Splunk Search

How can I group by same amount of records? (percentiles)

New Member

Hi everyone, Splunk noob here.. so any I help I would be grateful!. I've been trying to use the percX() function without success but I think it should be possible to use it to get this done.

Lets say I have a list of records with scores. I need to group them in buckets with the same amount of records on each.

I have 800 records with the field "score" (integer value) and I need to group them in groups of 20% (sorted by the score). The first bucket would be "the worst 20%", the second bucket the "second worst 20%" and so on.

At the end I need to get a table like this:

Bucket | Avg(some_field) | count
Bucket1 | X | 160 <--- The worst 20%
Bucket2 | X | 160
Bucket3 | X | 160
Bucket4 | X | 160
Bucket5 | X | 160 <--- The top 20%


0 Karma

Re: How can I group by same amount of records? (percentiles)


So, yes. 🙂

I don't have your data, so I mocked up some that's close enough using the wind speed as reported by my Ecobee Thermostat - integers like yours, or close enough I think, for a month some time last year. It should be pretty easy to modify this technique and make it fit your data exactly.

index="ecobee3" "Wind Speed _km_h">0 
| eventstats perc20("Wind Speed _km_h") AS WS20 
| eventstats perc40("Wind Speed _km_h") AS WS40 
| eventstats perc60("Wind Speed _km_h") AS WS60
| eventstats perc80("Wind Speed _km_h") AS WS80
| eval Ranking=case('Wind Speed _km_h'<=WS20,20,'Wind Speed _km_h'<=WS40,40,'Wind Speed _km_h'<=WS60,60,'Wind Speed _km_h'<=WS80,80,1==1,100)
| stats count by Ranking | sort + Ranking

First, in line one I search my index and also for where "Wind Speed kmh" is greater than zero, simply because it's often zero.

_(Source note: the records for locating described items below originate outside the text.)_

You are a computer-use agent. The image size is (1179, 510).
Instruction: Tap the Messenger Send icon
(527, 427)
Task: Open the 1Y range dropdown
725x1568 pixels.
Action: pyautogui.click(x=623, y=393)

You don't have to strip that out if you don't want.

The next 4 lines add to all events the 4 values for perc20, perc40, perc60 and perc80 of my wind speeds (Called WS20 etc...) by using eventstats. If you just run it up to that point in the search, each event will have a WS20, WS40 and so on, and they should ascend reasonably - in my case they're, I think 7, 11, 14, and 16? That makes sense for wind speeds if I don't count zeros.

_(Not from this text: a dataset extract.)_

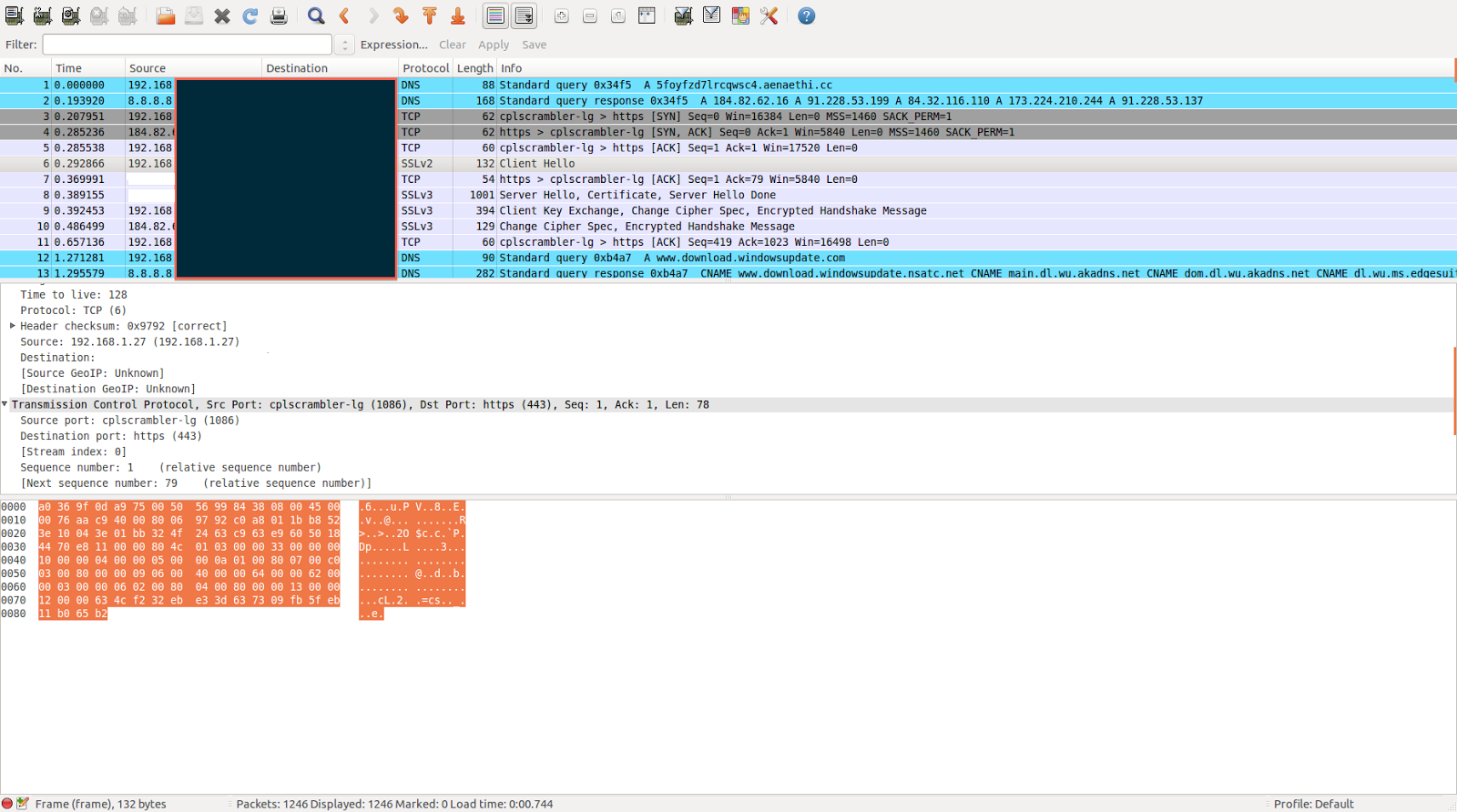
Task: Click the Find packet magnifier icon
Action: pyautogui.click(x=315, y=15)
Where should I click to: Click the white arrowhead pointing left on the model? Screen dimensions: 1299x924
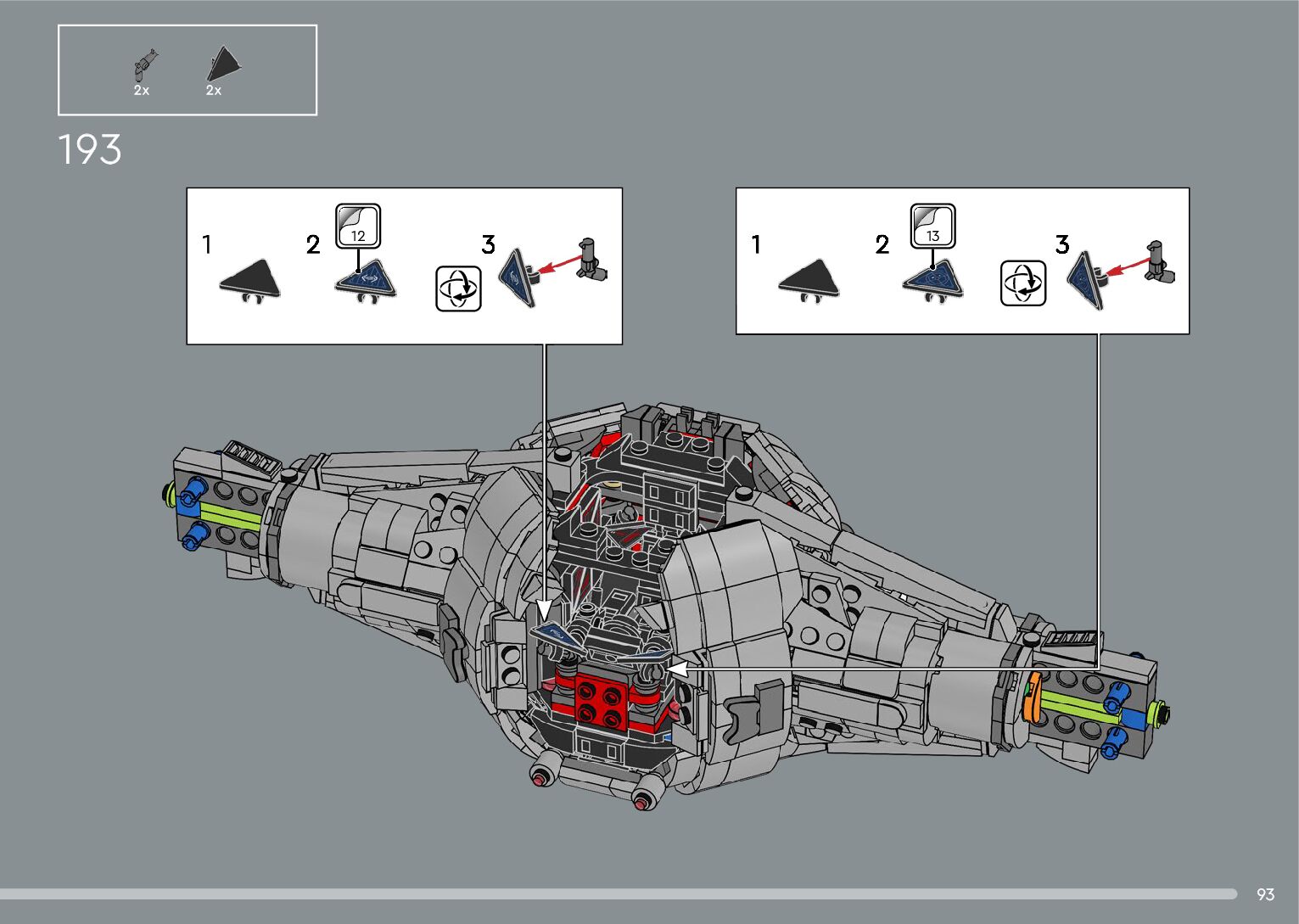(676, 669)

Then in line 6, I create a new field called Ranking that puts each event in a ranking system from 20 to 100 (by 20's) based on which WSXX it's in. This uses an eval case.

The last line(s) is a stats count by Ranking then resorting it because, well, it wasn't sorted. Now it is!

So, see if you can make that work for you, and if not (or it's almost but not quite perfect) reply back with what else you need or some sample events!